Higher energy taxes shouldn’t hurt industry, research shows

GLENWOOD SPRINGS — A new study has concluded that Colorado effectively taxes energy production nearly 10 percent lower than Wyoming and could raise its rate without risk of driving away the industry.

A ballot proposal this fall, Amendment 58, would increase how much severance tax Colorado collects on oil and gas production. The state’s energy economy shouldn’t be affected if the measure passes, according to the study by Montana-based Headwaters Economics, an independent nonprofit research group.

Other states have used the higher revenue to boost state coffers and help mitigate local impacts of energy development.
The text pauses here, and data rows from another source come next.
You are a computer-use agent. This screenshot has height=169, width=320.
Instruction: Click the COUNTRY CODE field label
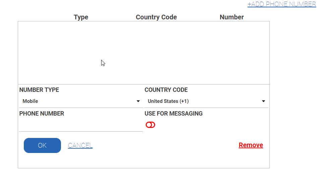[x=166, y=90]
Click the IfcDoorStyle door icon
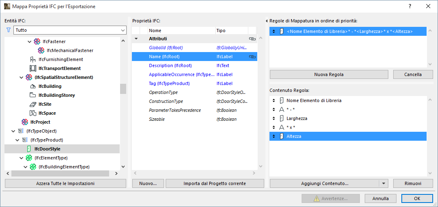438x207 pixels. (29, 149)
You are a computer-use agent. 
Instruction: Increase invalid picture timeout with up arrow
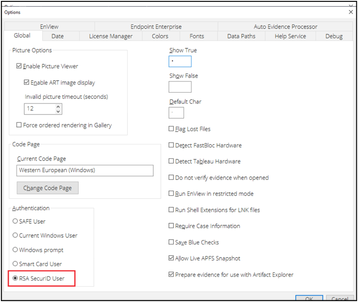(x=58, y=107)
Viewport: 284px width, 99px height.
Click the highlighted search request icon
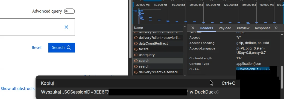pos(136,61)
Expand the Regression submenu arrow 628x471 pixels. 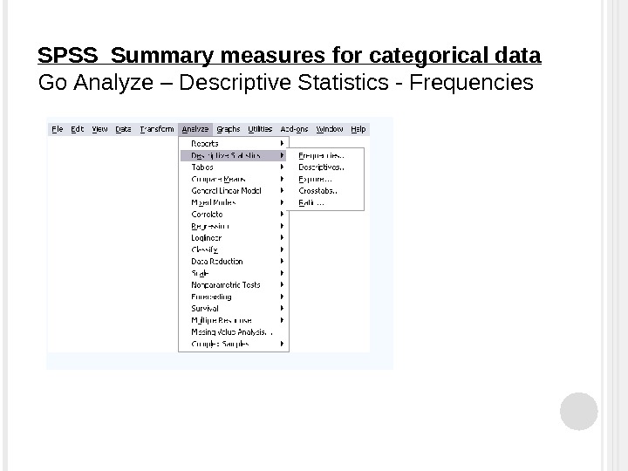click(283, 226)
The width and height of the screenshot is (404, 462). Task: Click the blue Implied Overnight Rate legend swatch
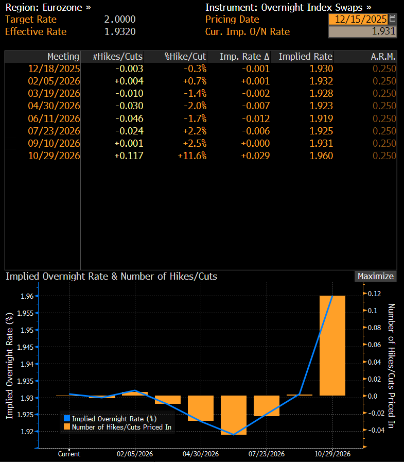coord(66,419)
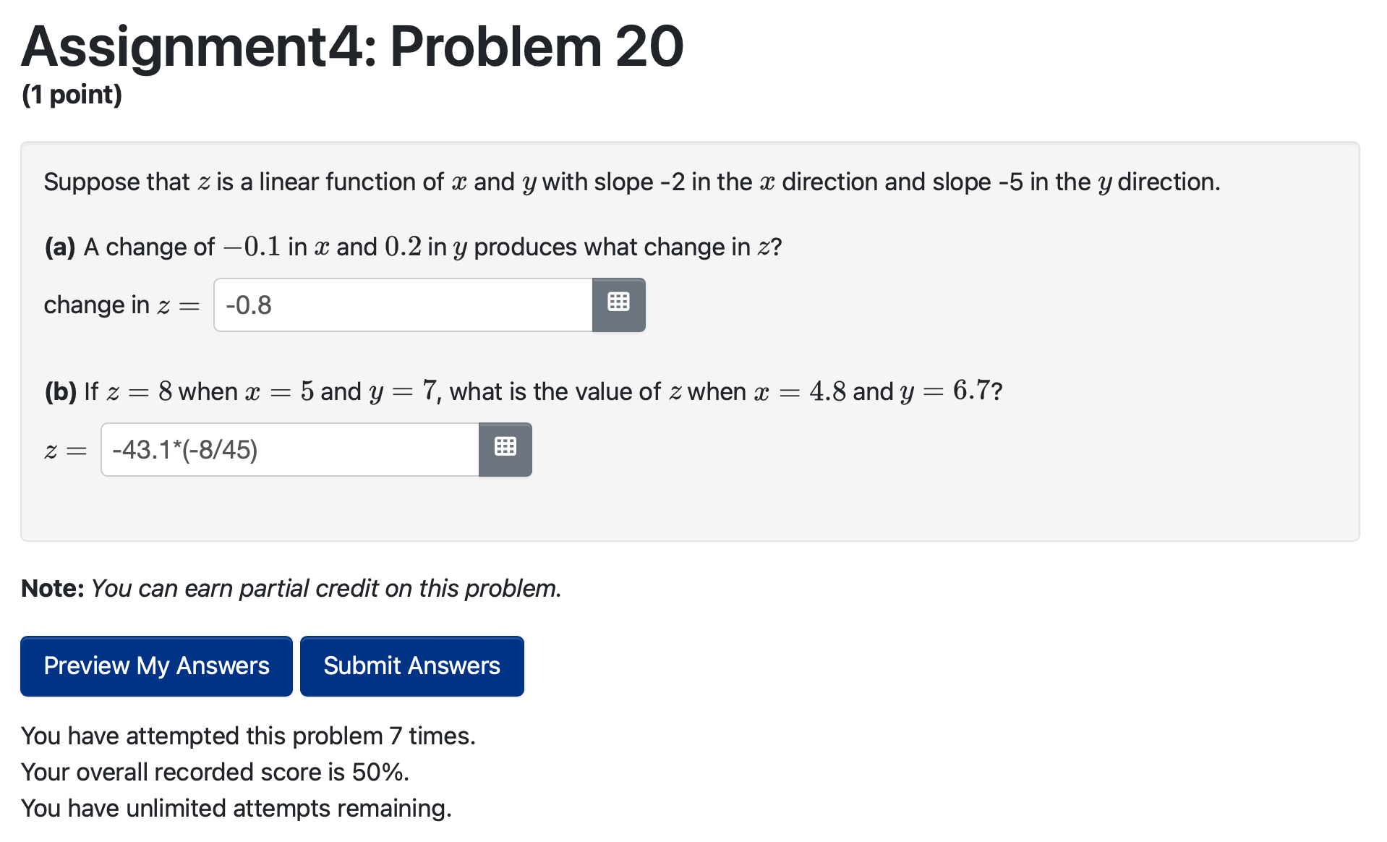Click the math keypad icon beside the z answer
The width and height of the screenshot is (1387, 842).
click(505, 449)
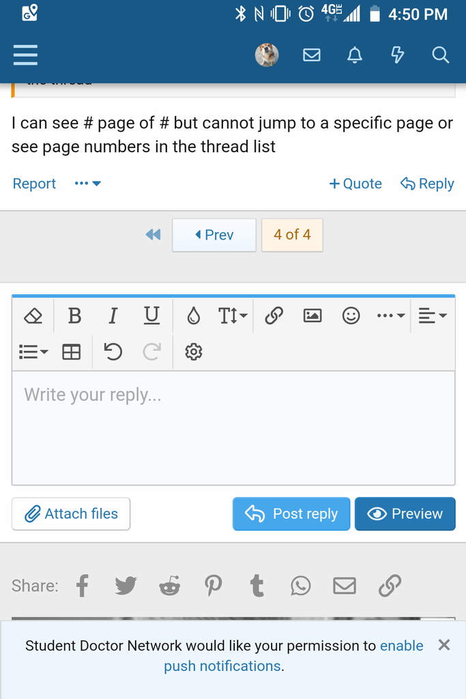Toggle bold formatting in the editor
The image size is (466, 699).
click(x=74, y=315)
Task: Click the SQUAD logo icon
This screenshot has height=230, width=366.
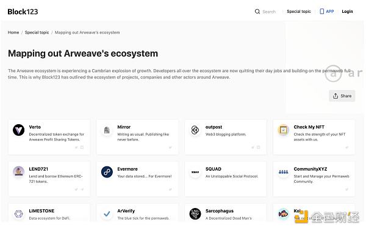Action: coord(195,172)

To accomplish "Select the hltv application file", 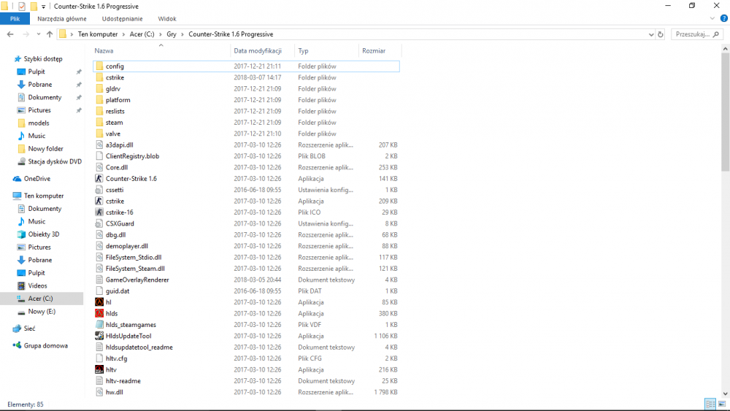I will pos(111,369).
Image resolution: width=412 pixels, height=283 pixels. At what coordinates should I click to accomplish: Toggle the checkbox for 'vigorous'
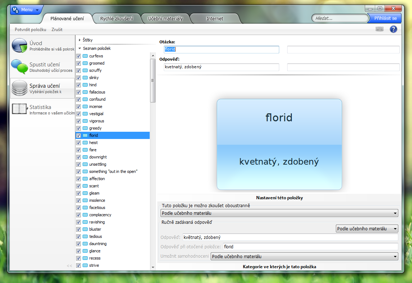coord(79,121)
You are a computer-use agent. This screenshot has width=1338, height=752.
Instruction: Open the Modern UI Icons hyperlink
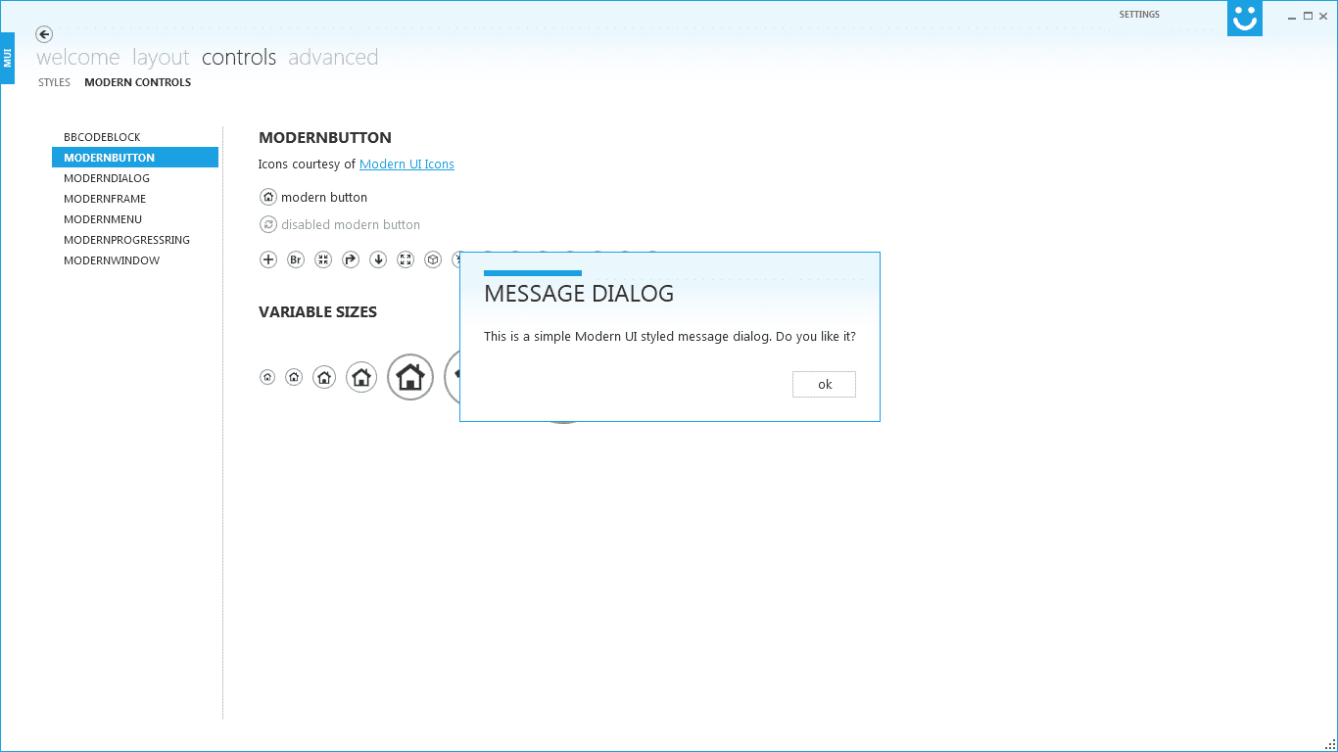pos(406,164)
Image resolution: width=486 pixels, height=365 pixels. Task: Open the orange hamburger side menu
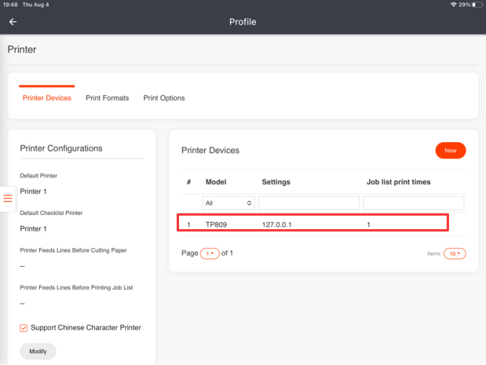8,198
“You don’t want to be a resource colony. You want this wealth to work for you,” Headwaters staff member Mark Haggerty said in presenting the study’s findings Friday at an economic symposium in Glenwood Springs.

The study looked at tax collections in Colorado, Wyoming, New Mexico, Utah and Montana.

Haggerty said it found a surprising disparity in effective tax rates on energy production in those states as of 2006, ranging from 6.2 percent in Colorado to 15.9 percent in Wyoming.

In calculating those figures, Headwaters considered how much each state and its local governments receive in severance and other production taxes, in property taxes and in royalties on oil and gas, coal and other energy-producing operations.

Amendment 58 would increase Colorado’s severance tax collections by eliminating the ability of energy companies to get a tax credit for most of the property taxes they pay. Haggerty said the study found no evidence to suggest industry is choosing to operate where rates are lowest.

It said production taxes can be deducted from a company’s federal income taxes, so the industry doesn’t feel the full effect of tax increases.

Wyoming considered reducing its production tax rate to attract more industry investment, but decided against it. Yet the state is experiencing an energy boom, and reaping the benefits of keeping its taxes
higher, Haggerty said.

Montana, in contrast, cut its energy taxes, but there’s no evidence that increased energy production resulted, and it gave up about half a billion dollars in tax revenues in the process, he said.

The study also says Colorado’s heavy reliance on property taxes paid by the industry is problematic because the tax payments lag two years behind the associated production, making it hard to get enough money to address impacts in a timely fashion.

Also speaking in Glenwood Friday, Colorado state geologist Vince Matthews warned that there’s no guarantee steady growth in regional energy development will continue, especially in the short term.

Opportunities for drilling in other parts of the country could draw off some companies, he said.